The Python Programming Landscape

  • Characteristics: High-level, interpreted, widely used in scientific computing, data science, and ML.

  • Strengths: Supports a vast array of libraries; can integrate with C/C++ to optimize performance; suitable for both prototyping and production.

  • Optimization: While Python is generally slower than compiled languages, high performance in ML comes from optimized back-end implementations in libraries like NumPy and Scikit-learn rather than raw Python loops.

Primary Python Scientific Packages

  • SciPy Ecosystem: A collection of interoperable packages including NumPy, Pandas, Matplotlib, IPython, and SymPy.

  • NumPy (https://numpy.org/):

    • Standard for numerical data representation.

    • Provides N-dimensional arrays (tensors) and vectorized computations.
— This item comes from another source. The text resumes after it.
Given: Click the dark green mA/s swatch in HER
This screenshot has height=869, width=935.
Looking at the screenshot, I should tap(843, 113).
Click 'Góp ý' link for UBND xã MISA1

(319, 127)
    • Fundamental for linear algebra operations.

  • SciPy Library (https://scipy.org/):

    • Routines for numerical integration, interpolation, optimization, and statistics.

    • Includes tools for Fast Fourier Transforms (FFT) and curve fitting.
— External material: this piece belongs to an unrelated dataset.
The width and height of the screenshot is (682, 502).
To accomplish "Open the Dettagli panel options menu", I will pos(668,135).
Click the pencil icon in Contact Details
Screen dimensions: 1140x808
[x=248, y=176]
  • Pandas (https://pandas.pydata.org/):

    • Specialized for tabular data (spreadsheets, SQL tables).

    • Handles data manipulation, cleaning, and time series.

    • Provides basic summary statistics and handles various file formats (CSV, Excel, JSON).
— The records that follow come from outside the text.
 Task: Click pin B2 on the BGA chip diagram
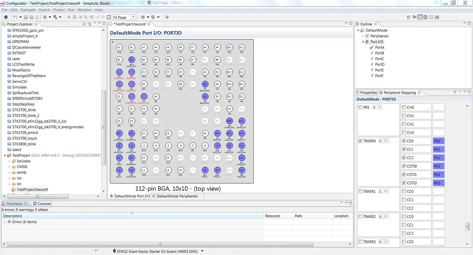coord(132,60)
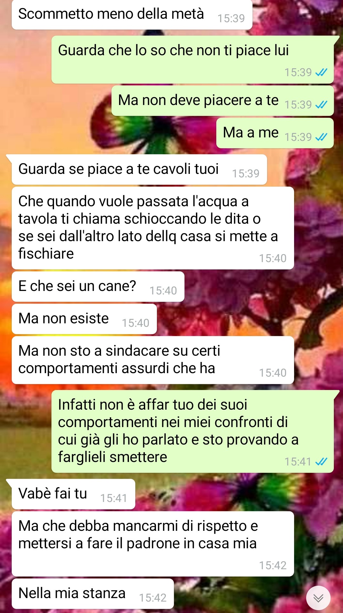
Task: Select message 'E che sei un cane?'
Action: click(x=98, y=287)
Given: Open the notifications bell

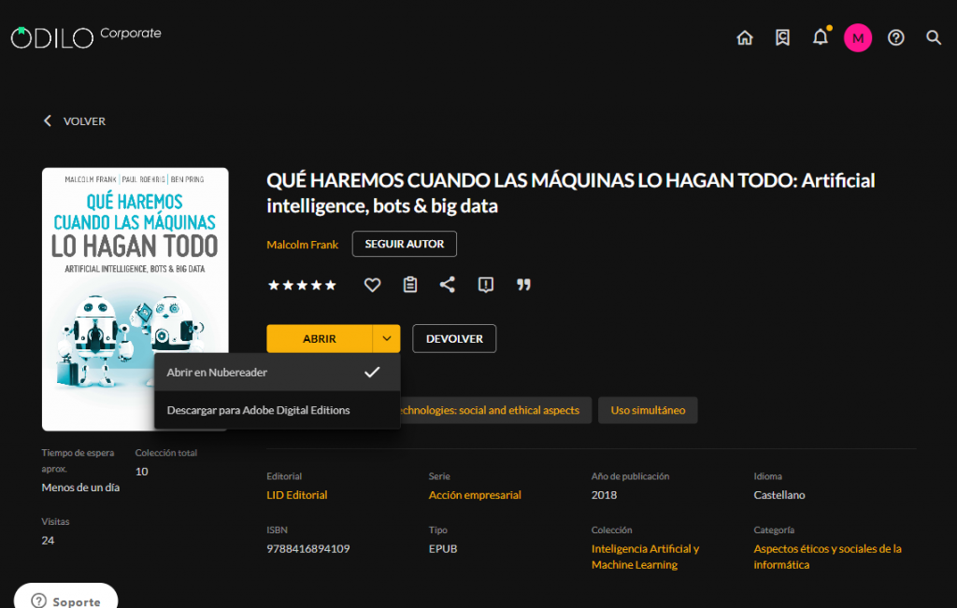Looking at the screenshot, I should pyautogui.click(x=820, y=37).
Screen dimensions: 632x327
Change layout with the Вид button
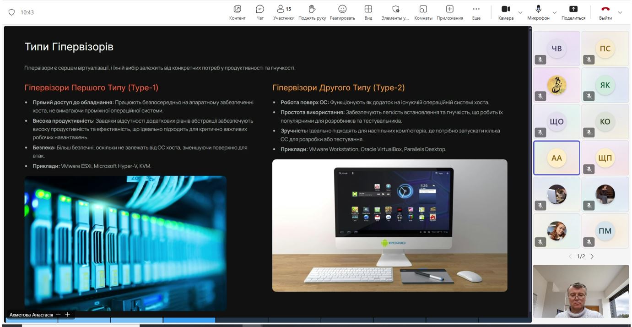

  • Matplotlib (https://matplotlib.org/):

    • Comprehensive 2D plotting library.

    • Supports static, animated, and interactive visualizations.

    • Used in high-profile science, such as the first black hole image visualization.

  • Scikit-learn (https://scikit-learn.org/stable/):

    • The core ML library built on NumPy and SciPy.

    • Implements classification, regression, clustering, dimensionality reduction, and preprocessing.

  • Seaborn (https://seaborn.pydata.org/):

    • High-level interface for attractive statistical graphics built on Matplotlib.

  • Statsmodels (https://www.statsmodels.org/stable/index.html):

    • Focuses on statistical model estimation, inference, and econometrics. Supports R-style formulas.

  • Supporting Utilities:

    • OpenCV: Image I/O and classic computer vision operations.

    • IPython: Enhanced interactive console and kernel for Jupyter notebooks.

    • SymPy: Symbolic mathematics (algebraic manipulation, symbolic differentiation/integration).

Installation and Environment Configuration

  • Anaconda Distribution: A curated scientific stack including the Python interpreter, Navigator, and the Conda package manager.

  • Conda Environments: Isolated directories holding specific sets of packages to prevent dependency conflicts.

  • JupyterLab: A browser-based Integrated Development Environment (IDE) for notebooks, files, and terminals.

  • Jupyter Kernel: The active Python process that a specific notebook connects to; it must match the environment intended for the project.

  • Channels: Locations where Conda retrieves packages (e.g., conda-forge).